The financial health of Americans has been headline material of late and the prognosis is grim–69 percent of Americans surveyed have less than $1,000 in savings, and 3 percent have nothing put away for emergencies, much less retirement. And when it comes to financial health after college, many young adults are ill-prepared to handle their burdens.
Despite their best efforts, many parents are not equipped to help their children deal with a financial world that is more complicated than ever. And formal education is rare: only 17 states require personal finance classes in high school, and of those, just seven include a financial literacy standardized test. Not surprisingly, in 2015, the PISA financial literacy assessment found that only one in ten 15-year-olds achieved the highest proficiency level.
What this means is that students are heading to college without knowing the basics of money management, putting higher education institutions in a critical position to address financial literacy. And doing so is not just in the interest of the students. The 2014 National Student Financial Wellness Study found that 72 percent of respondents were stressed about their financial situation, and undoubtedly, such anxiety drags down their academic performance. Teaching financial literacy can lead to better grades, school loyalty, and financial success after graduation – a win-win for students and their schools.
If your institution is not yet teaching financial literacy, there is no time like the present. There are many free or low-cost ways in which you can have a significant impact on your students’ financial well-being. Here are a few suggestions:
1. Emphasize the “Aid” in Financial Aid
One way to differentiate your institution from others is by being transparent and resourceful when students come to you with questions or seeking advice on financing their education.
Financial aid officers represent an ever-increasing proportion of attendees at the Higher Education Financial Wellness (HEFW) Summit, which is testament to the fact that many institutions realize the importance of offering guidance to students as they consider their options for paying for school.
One of the easiest ways to be transparent once students have matriculated is to issue a “debt letter” annually to every borrower.

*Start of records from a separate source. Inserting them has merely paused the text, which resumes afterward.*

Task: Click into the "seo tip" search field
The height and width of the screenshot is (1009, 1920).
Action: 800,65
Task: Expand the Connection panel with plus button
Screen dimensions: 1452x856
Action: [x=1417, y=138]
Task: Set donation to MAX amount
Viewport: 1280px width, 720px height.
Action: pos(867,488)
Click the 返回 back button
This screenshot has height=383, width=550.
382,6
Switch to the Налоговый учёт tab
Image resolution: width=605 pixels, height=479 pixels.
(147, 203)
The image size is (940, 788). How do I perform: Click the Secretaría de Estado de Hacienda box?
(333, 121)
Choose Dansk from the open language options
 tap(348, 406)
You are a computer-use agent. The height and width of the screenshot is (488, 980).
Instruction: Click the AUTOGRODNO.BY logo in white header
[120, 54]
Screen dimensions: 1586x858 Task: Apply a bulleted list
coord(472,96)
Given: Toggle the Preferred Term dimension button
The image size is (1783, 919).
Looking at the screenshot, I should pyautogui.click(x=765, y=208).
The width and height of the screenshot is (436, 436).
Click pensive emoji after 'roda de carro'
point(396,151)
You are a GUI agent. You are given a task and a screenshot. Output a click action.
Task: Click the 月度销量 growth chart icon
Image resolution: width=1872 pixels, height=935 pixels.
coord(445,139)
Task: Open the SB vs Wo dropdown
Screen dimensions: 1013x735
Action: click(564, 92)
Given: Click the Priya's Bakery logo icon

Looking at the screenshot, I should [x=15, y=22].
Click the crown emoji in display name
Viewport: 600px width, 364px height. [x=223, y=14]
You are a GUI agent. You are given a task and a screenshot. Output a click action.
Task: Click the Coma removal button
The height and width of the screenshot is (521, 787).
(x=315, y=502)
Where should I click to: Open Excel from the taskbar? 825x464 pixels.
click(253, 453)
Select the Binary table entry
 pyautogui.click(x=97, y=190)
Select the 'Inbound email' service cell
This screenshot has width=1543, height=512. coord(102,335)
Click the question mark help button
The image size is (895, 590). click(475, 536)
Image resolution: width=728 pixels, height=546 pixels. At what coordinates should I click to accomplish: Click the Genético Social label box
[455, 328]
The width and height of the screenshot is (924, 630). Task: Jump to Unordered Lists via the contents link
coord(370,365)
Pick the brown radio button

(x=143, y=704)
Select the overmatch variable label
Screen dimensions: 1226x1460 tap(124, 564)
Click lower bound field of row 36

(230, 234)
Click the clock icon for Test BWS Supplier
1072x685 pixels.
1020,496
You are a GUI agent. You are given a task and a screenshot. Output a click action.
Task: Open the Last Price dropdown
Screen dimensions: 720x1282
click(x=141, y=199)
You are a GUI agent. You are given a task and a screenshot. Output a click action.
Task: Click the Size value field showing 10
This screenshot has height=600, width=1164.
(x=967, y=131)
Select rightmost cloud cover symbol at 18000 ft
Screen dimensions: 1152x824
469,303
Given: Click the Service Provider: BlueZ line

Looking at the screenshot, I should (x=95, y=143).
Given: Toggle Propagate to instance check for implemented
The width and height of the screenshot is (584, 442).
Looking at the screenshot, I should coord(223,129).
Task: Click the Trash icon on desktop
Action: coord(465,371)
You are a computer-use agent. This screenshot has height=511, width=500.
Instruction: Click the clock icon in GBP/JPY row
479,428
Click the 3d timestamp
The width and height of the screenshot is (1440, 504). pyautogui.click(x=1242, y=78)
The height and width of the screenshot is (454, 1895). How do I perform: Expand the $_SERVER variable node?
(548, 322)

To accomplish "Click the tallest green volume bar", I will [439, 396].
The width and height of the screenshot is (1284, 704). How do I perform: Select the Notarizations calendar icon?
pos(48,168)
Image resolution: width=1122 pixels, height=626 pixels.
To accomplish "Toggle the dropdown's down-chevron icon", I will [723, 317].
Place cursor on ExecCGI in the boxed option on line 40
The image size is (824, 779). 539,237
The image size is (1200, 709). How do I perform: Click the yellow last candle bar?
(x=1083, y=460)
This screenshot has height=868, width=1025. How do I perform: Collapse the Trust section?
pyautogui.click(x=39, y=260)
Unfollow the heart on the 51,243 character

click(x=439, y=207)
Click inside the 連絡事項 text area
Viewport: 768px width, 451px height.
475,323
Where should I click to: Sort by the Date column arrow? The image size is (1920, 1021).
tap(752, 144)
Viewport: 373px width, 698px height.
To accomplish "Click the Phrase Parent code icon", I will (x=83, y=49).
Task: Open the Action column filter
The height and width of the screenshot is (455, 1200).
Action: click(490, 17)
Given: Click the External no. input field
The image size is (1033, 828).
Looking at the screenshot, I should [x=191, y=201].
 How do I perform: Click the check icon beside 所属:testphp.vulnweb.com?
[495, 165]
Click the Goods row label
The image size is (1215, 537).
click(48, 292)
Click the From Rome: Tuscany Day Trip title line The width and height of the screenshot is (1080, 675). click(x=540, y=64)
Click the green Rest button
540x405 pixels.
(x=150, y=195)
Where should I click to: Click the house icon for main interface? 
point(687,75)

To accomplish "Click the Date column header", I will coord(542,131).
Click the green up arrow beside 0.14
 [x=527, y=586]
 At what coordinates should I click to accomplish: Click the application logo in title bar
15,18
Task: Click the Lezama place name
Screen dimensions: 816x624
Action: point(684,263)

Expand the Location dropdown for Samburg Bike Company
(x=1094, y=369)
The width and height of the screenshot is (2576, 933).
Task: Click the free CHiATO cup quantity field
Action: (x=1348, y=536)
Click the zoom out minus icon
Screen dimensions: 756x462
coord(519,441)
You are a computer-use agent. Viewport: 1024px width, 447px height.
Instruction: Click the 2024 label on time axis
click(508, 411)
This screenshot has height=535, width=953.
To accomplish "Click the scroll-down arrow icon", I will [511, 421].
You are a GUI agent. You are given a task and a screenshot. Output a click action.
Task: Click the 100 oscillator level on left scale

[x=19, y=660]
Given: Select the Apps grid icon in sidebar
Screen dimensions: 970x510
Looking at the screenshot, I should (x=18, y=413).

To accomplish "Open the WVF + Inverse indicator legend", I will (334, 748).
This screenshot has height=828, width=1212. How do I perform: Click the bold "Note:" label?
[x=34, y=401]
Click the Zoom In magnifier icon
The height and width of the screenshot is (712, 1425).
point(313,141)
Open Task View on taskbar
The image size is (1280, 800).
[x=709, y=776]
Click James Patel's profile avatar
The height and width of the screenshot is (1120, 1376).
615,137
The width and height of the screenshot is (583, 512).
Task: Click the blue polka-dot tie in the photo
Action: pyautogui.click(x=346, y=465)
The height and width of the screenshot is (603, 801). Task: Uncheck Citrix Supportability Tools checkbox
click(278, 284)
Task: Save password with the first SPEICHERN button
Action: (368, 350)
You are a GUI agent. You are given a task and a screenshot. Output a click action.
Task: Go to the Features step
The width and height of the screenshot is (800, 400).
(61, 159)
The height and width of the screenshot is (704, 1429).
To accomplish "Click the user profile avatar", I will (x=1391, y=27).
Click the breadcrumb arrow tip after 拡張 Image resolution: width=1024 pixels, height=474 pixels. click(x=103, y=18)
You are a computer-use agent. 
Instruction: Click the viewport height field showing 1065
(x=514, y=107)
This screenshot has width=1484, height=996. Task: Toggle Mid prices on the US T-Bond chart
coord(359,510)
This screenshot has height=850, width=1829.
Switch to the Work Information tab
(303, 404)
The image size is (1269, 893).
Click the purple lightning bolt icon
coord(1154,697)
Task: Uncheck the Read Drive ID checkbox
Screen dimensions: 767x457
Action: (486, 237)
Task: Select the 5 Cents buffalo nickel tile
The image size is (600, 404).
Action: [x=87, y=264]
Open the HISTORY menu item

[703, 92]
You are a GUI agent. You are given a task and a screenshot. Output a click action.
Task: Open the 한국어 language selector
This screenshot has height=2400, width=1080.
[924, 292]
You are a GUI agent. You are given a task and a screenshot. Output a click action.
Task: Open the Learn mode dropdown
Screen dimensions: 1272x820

The letter includes the total amount borrowed so far, as well as the expected monthly payment when the student graduates, assuming no more money is borrowed. Eight states (Florida, Indiana, Maryland, Nebraska, Oregon, Texas, Washington, and Wisconsin) will require that debt letters be sent by the end of next year. Indiana University was among the early adopters. Phil Schuman, director of financial literacy at Indiana University and co-chair of the HEFW summit provided this assessment of debt letters for this article:
“The beauty of the debt letter is the simplicity in which it provides students with their current student loan situation. Families appreciate the transparency that the letter provides. Total student borrowing has decreased 12 percent since we started issuing letters in 2012. While it is important to note the debt letter is a valuable tool it can only truly be effective if there is supplemental financial education that helps students and families make informed decisions regarding the loans.”
Schuman is referring to what I would call the “gold standard” of integrated financial literacy efforts at colleges and universities, where services may include counseling (professional and/or peer-to-peer), online resources, and in-person or online classes. IU – along with The Ohio State University, University of Minnesota, Champlain College, and Texas Tech – are just a few of the institutions with extensive financial literacy programs. These institutions are usually happy to share their experiences with others, and they gather annually at the HEFW Summit.